The first show for Gannon University’s Mini Fringe Festival proved serious and mildly silly. Written by Mary Lee Richey, “Women Without Skin” looks at women in a range of relationships centering on a mother-daughter tie, played by Paula Barrett and Natalie Pertz.
Barrett, a communication arts instructor, begins “Women Without Skin” with a short set of announcements that includes calling it a “workshop production.” Set in the Schuster Theatre’s green room – made to look like a bathroom – the atmosphere is close and well-lit. While it was a workshop production – the actors admitted they were leaving a script on set, which was a bathtub and vanity table – the production wasn’t missing anything.
The minimalist set complements the in-your-face symbolism in Richey’s writing. The show opens with the daughter – Pertz – scrubbing at the bathtub and asking what the build-up is. She thinks it’s skin and there’s “little pieces of us lying everywhere.”
The mother’s typical reactions add some lightness to the selectively deeper writing. She rolls her eyes at her daughter’s comments and her nostalgia for being a little girl. When her mother cries in frustration, her daughter notices “You have black tears.” There’s a monologue from the daughter where she sounds nearly mad talking to herself and realizing no one understands her, and another where she examines herself in the mirror and calls herself grotesque.
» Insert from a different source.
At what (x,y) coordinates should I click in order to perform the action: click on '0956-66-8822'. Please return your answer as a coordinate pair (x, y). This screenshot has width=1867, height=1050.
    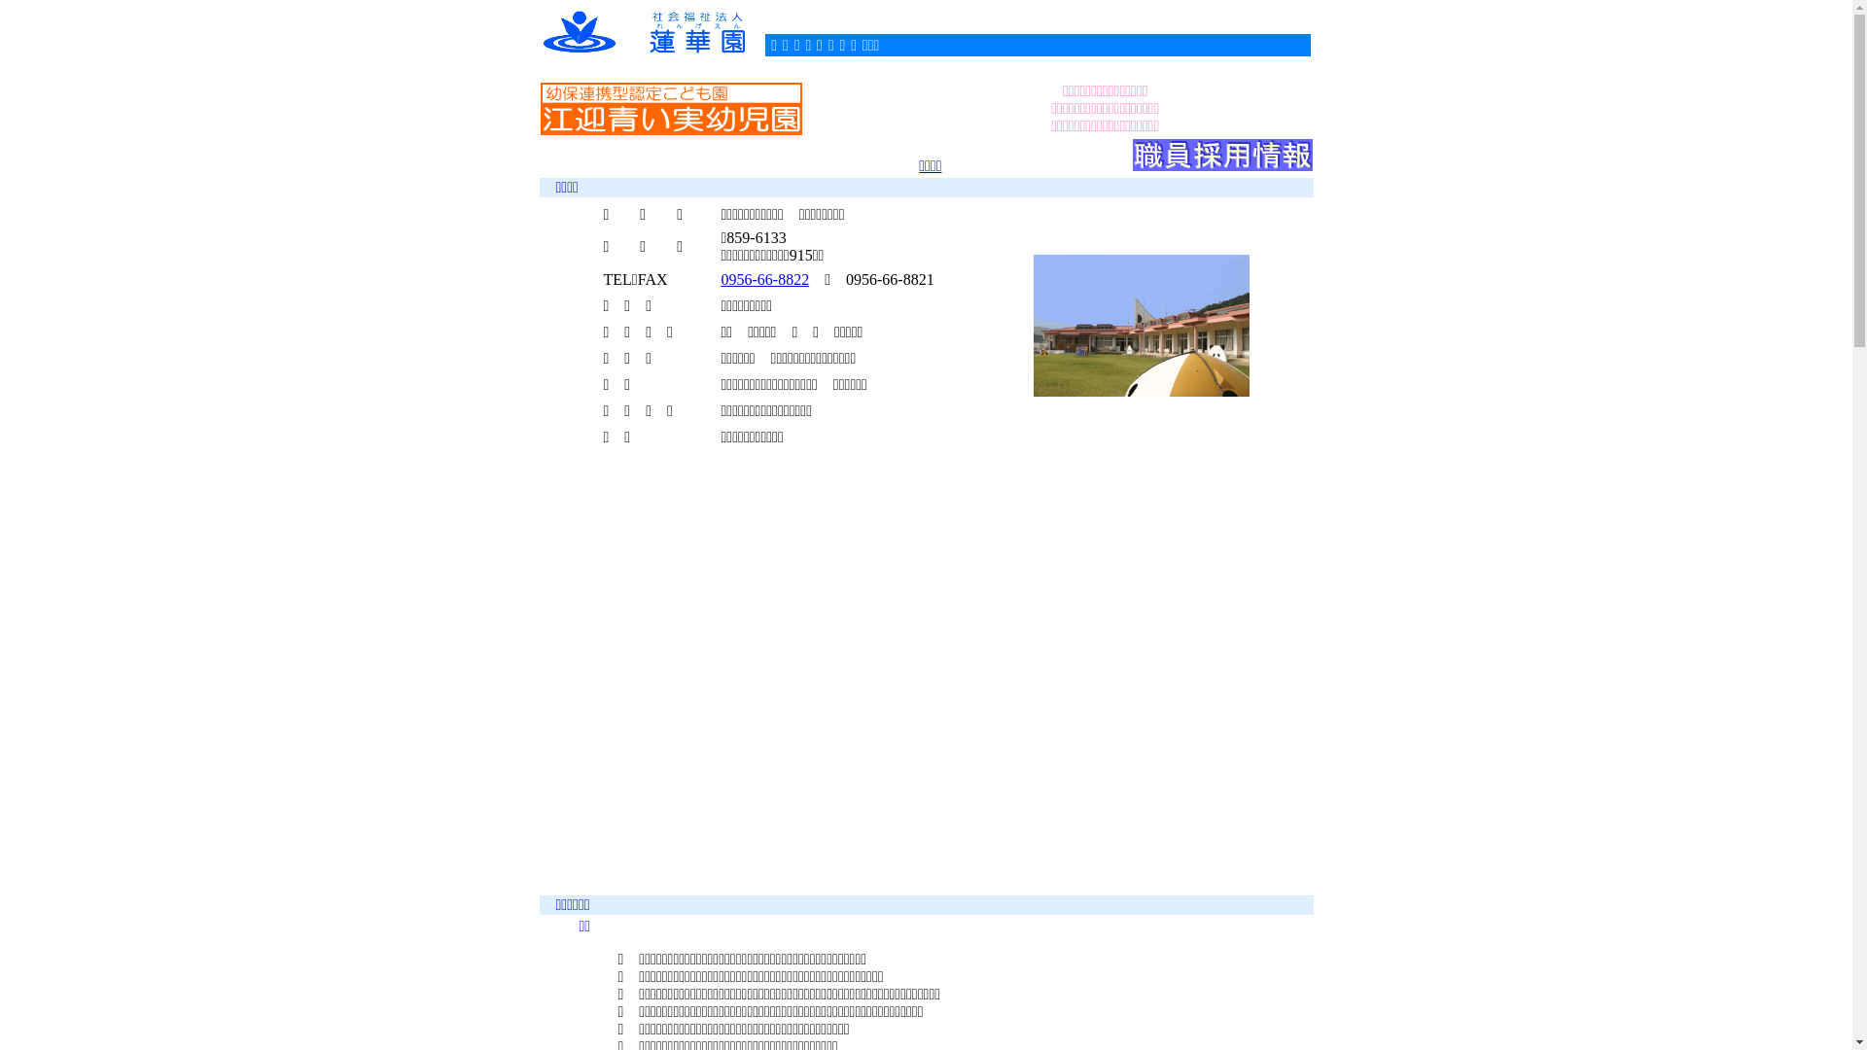
    Looking at the image, I should click on (721, 278). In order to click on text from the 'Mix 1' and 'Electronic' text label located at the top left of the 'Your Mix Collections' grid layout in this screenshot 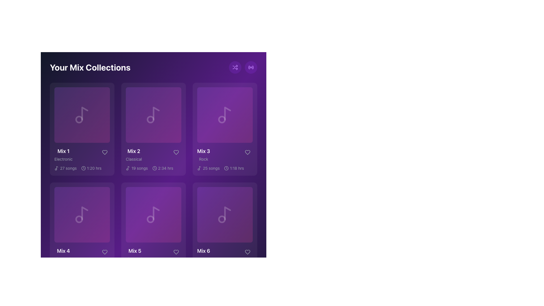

The mother’s character embodies society’s standards as she and her daughter primp for what the audience eventually learns is the mother’s remarriage. She calls concealer great because it hides any flaws, but tells her daughter to keep her eyebrows looking natural because she doesn’t like the “painted-on” look. The irony of her standards is humorous, but there are slapstick elements where she plucks her daughter’s eyebrows and tries to do her hair.
There’s tension between her and her daughter over her husband, because he doesn’t question himself on anything.
This opens the gate for the daughter to remember her own failed relationship, which she is still obviously hurt over.
The women are lost in their guises of happiness, which is shown theatrically by the obvious mask makeup offers.
The show ends in a role reversal.
We see the mother’s madness and frustration as she purposely picks apart her hose and then hides in the bathtub, saying she didn’t want any more disappointments.
The daughter promises to stay as long as her mother wants, but it’s implied she would never leave if she kept her promise.
“Women Without Skin” is a great opening for Gannon’s Fringe Festival, even if it gets less attention compared to the other shows. The writing is poetic while remaining simple and Barrett and Pertz are perfectly paired. There is a visible bond between the two actresses that made their roles all the more believable, if not a little bit funny.
The Erie Fringe Festival continues this wSeek with “Inside the Actor’s Studio,” “The Music Man” and “Scooter Thomas Makes it to the Top of the World.”